### Material
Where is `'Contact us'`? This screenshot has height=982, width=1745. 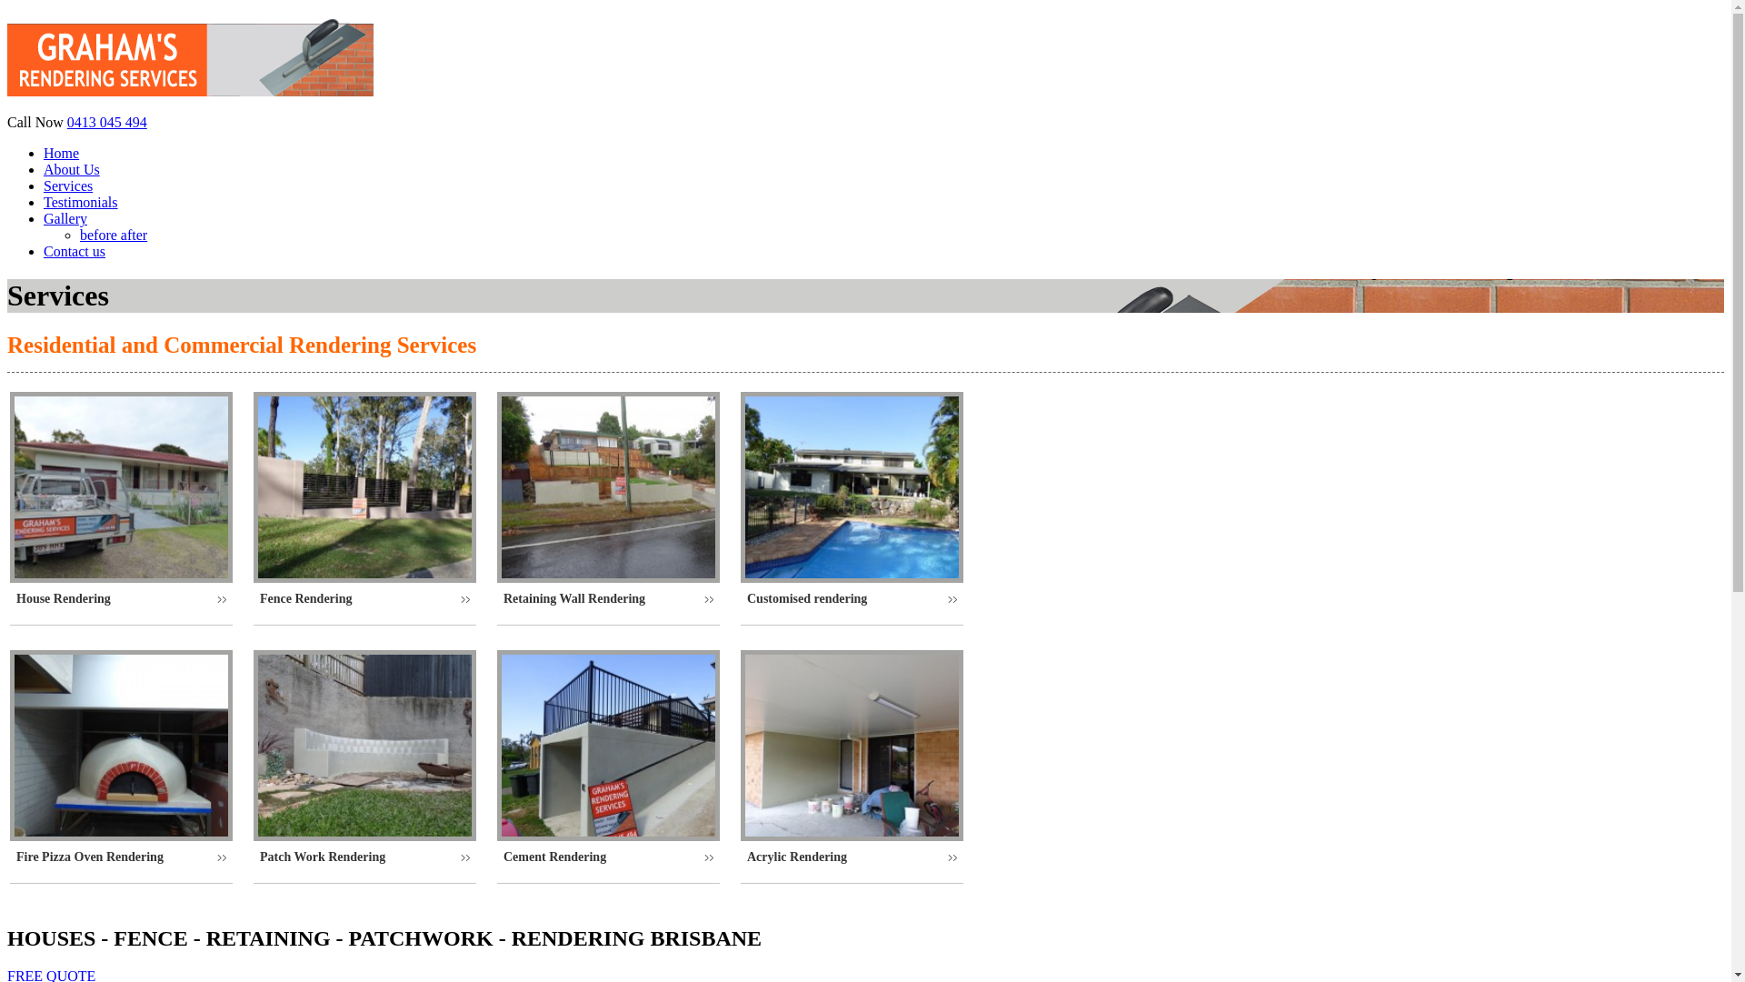
'Contact us' is located at coordinates (73, 251).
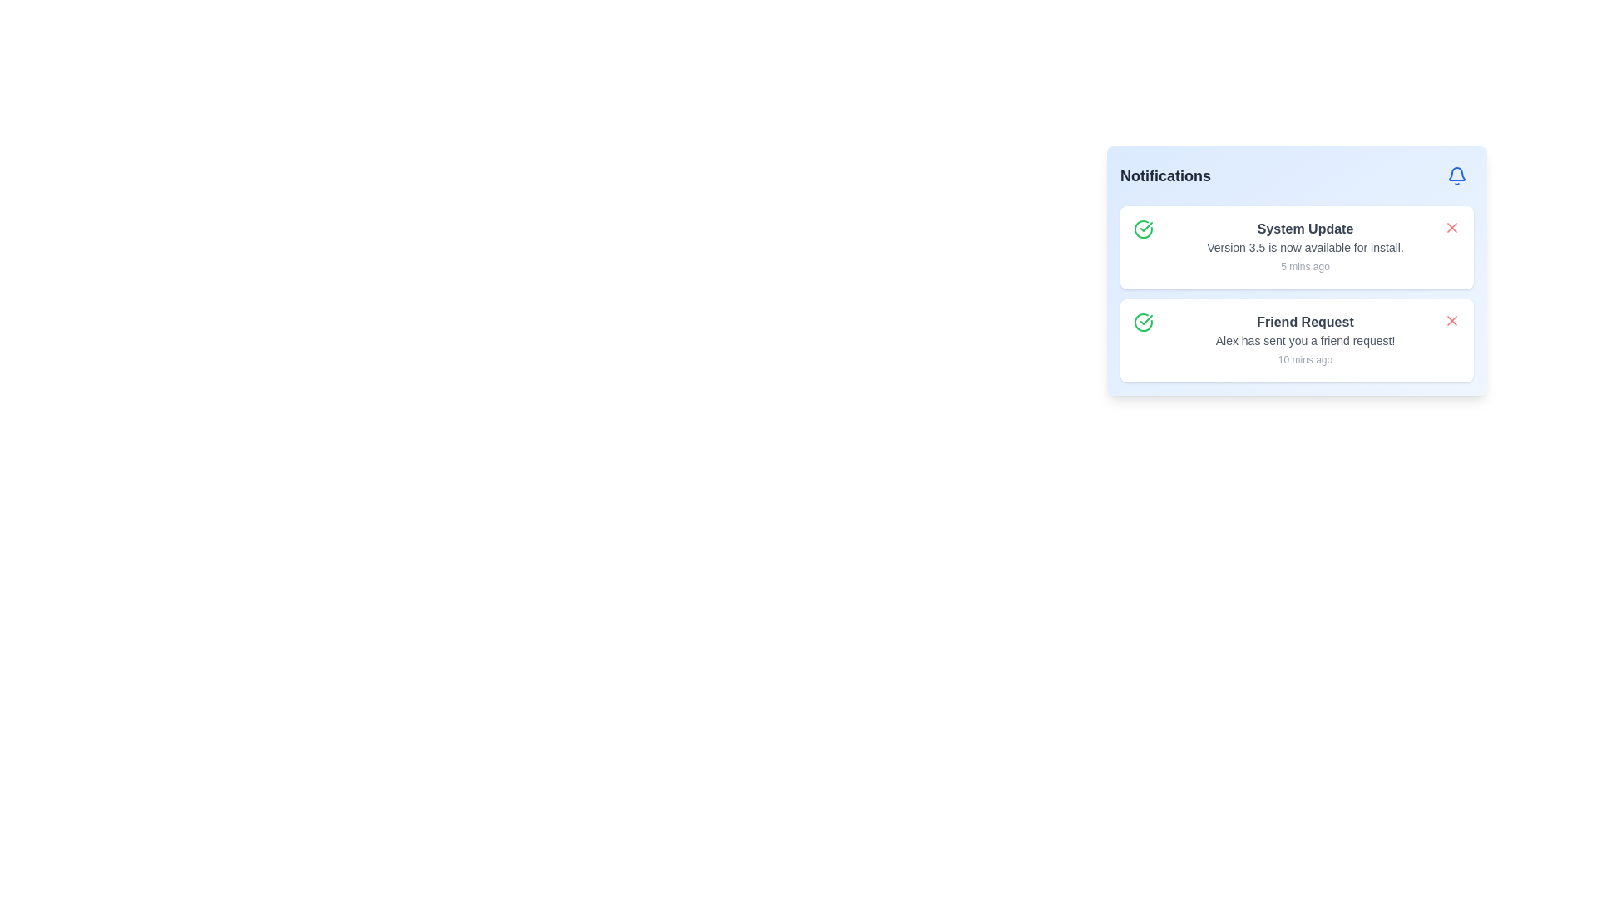 The width and height of the screenshot is (1597, 898). What do you see at coordinates (1304, 358) in the screenshot?
I see `the static text label displaying '10 mins ago', which is located below the 'Friend Request' text in the notification card` at bounding box center [1304, 358].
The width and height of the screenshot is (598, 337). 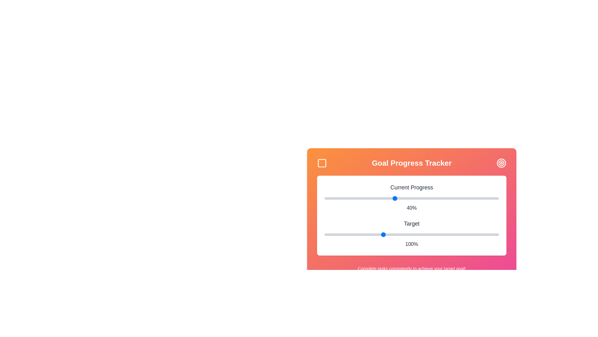 I want to click on the 'Current Progress' slider to 84%, so click(x=471, y=198).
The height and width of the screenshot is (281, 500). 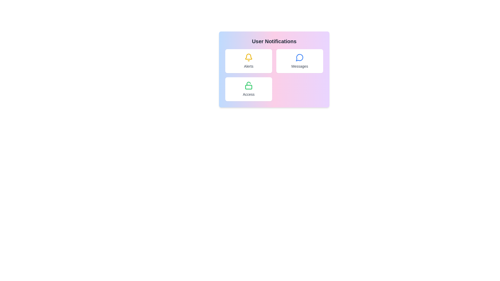 I want to click on the speech bubble icon with a blue outline, located above the 'Messages' text, so click(x=300, y=57).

### What you have to do
Render the listing from its first line through the line containing "The width and height of the screenshot is (1597, 898)." as a Markdown table with the columns Row and Line, one numbered row per line, skipping blank lines. Leave out the pictures.

### Complete response
| Row | Line |
|---|---|
| 1 | Where is `'Contact us'`? This screenshot has height=982, width=1745.  |
| 2 | 'Contact us' is located at coordinates (73, 251). |
| 3 |  The width and height of the screenshot is (1597, 898). What do you see at coordinates (1304, 358) in the screenshot? |